── Page

Athlon II X2: Hardware C1E and Return of the CnQ Bug

I noticed something strange in my initial testing of the Athlon II X2, take a look at these SYSMark results:

Processor SYSMark 2007 Overall
AMD Phenom II X2 550 BE (3.10GHz) 167
AMD Athlon II X2 250 (3.00GHz) 134
AMD Athlon X2 7850 (2.80GHz) 145

 

The Athlon II X2 250 is slower than the Athlon X2 7850 and significantly slower than the Phenom II X2 550. Remembering the Cool’n’Quiet bug from the original Phenom processor I decided to turn CnQ off in the BIOS to see if the scores would go up:

Processor SYSMark 2007 Overall - CnQ On SYSMark 2007 Overall - CnQ Off
AMD Athlon II X2 250 (3.00GHz) 134 148

 

Indeed they did. 

I contacted AMD and was informed that there’s more than meets the eye with the Athlon II X2.  Although the architecture is fundamentally a couple of Phenom II cores with larger L2 caches and no L3, there’s one more change to the die: microcode support for the C1E power state.

When the OS executes a halt instruction on a CPU (during a period of no activity for example) the clock signal is shut off to the CPU for a period of time.  This saves power as no transistors are actively switching during this time.  Voltage supplied to the processor is left unchanged however.  This power state is known as C1.

In the late Pentium 4 era Intel introduced an Enhanced Halt State, called C1E.  Instead of just shutting off the clock to the CPU, when a CPU was in C1E its clock speed and voltage would both be reduced to their lowest possible value.  The reduction in voltage results in a reduction in leakage current, which in turn saves power.

────

■ Set task:
According to the article, what SYSMark 2007 Overall score did the Athlon II X2 250 reach with Cool'n'Quiet turned off?

── Rows

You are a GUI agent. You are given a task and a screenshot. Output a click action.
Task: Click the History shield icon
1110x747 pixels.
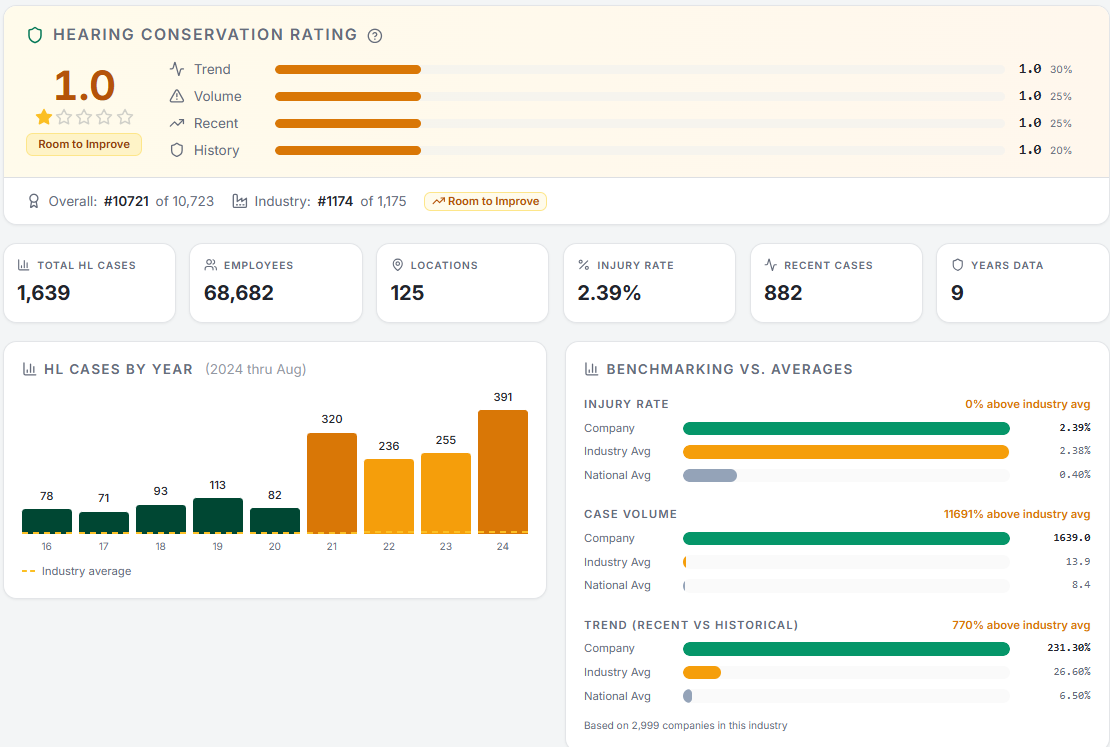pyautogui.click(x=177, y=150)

────
── Rows

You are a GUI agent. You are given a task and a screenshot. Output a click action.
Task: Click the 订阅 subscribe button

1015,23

────
── Rows

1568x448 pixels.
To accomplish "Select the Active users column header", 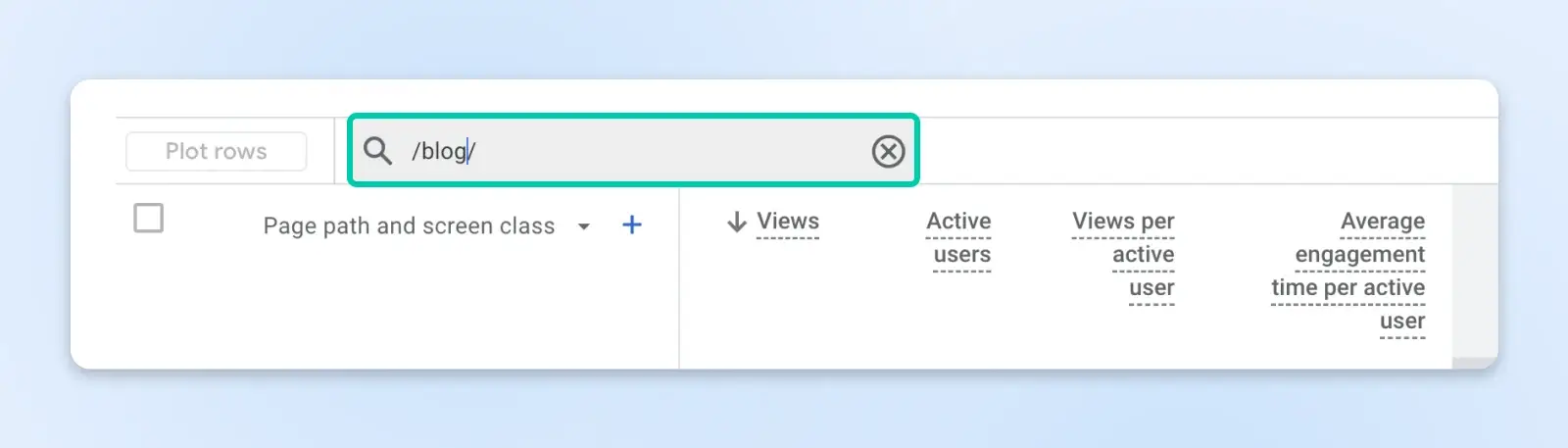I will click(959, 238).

────

■ Task result:
148